**BRIEF**. Can you copy out, word for word, the excerpt below about writing publicly on personal feelings?

(EXCERPT Opens)

People often ask me, “Why do you write about such personal things on your blog and on your other site? Aren’t you afraid of being judged or critisized?”

My quick answer: Writing provides me with a release. Instead of trying to fight feelings internally, I purge them by writing them all down and sharing some of them on my blog. Some feelings are shameful, and some are joyful. I publish many of these feelings because I know there might be others who have similar feelings and think they are alone in those feelings. (You know how they say misery loves company? Well, I like to think that all emotions and feelings want company. When we’re joyful, wouldn’t we rather be in a room filled with other happy folks than a room filled with depressed downers?)

If you don’t believe me, read what the experts have to say about writing and healing.

(EXCERPT Closes)
(LISTED RECORDS Opens)

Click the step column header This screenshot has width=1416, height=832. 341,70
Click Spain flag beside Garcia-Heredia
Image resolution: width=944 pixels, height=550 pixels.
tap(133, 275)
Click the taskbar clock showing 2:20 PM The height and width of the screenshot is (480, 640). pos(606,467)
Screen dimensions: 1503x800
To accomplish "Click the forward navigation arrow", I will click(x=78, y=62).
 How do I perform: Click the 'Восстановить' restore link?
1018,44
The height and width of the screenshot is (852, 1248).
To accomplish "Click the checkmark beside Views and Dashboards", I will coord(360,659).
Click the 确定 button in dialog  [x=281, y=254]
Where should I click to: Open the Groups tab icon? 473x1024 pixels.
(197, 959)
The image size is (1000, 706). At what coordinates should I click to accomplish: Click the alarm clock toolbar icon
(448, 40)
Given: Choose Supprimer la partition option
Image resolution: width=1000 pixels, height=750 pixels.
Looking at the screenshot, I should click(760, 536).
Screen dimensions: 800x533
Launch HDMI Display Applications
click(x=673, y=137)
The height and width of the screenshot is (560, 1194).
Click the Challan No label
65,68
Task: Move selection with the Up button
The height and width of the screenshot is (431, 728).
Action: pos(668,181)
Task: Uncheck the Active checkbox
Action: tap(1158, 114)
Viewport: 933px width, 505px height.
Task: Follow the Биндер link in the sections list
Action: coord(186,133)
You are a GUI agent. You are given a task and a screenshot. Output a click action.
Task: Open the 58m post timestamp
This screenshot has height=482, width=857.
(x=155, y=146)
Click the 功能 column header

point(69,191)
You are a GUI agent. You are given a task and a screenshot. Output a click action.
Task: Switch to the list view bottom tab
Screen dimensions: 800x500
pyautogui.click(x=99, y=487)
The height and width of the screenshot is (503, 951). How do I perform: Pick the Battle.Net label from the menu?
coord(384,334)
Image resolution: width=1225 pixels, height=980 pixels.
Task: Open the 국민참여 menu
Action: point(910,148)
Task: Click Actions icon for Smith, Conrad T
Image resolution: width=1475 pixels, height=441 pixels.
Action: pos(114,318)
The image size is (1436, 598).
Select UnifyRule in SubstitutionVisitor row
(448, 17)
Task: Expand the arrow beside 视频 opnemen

(LISTED RECORDS Closes)

**FINISHED TASK**.
People often ask me, “Why do you write about such personal things on your blog and on your other site? Aren’t you afraid of being judged or critisized?”

My quick answer: Writing provides me with a release. Instead of trying to fight feelings internally, I purge them by writing them all down and sharing some of them on my blog. Some feelings are shameful, and some are joyful. I publish many of these feelings because I know there might be others who have similar feelings and think they are alone in those feelings. (You know how they say misery loves company? Well, I like to think that all emotions and feelings want company. When we’re joyful, wouldn’t we rather be in a room filled with other happy folks than a room filled with depressed downers?)

If you don’t believe me, read what the experts have to say about writing and healing.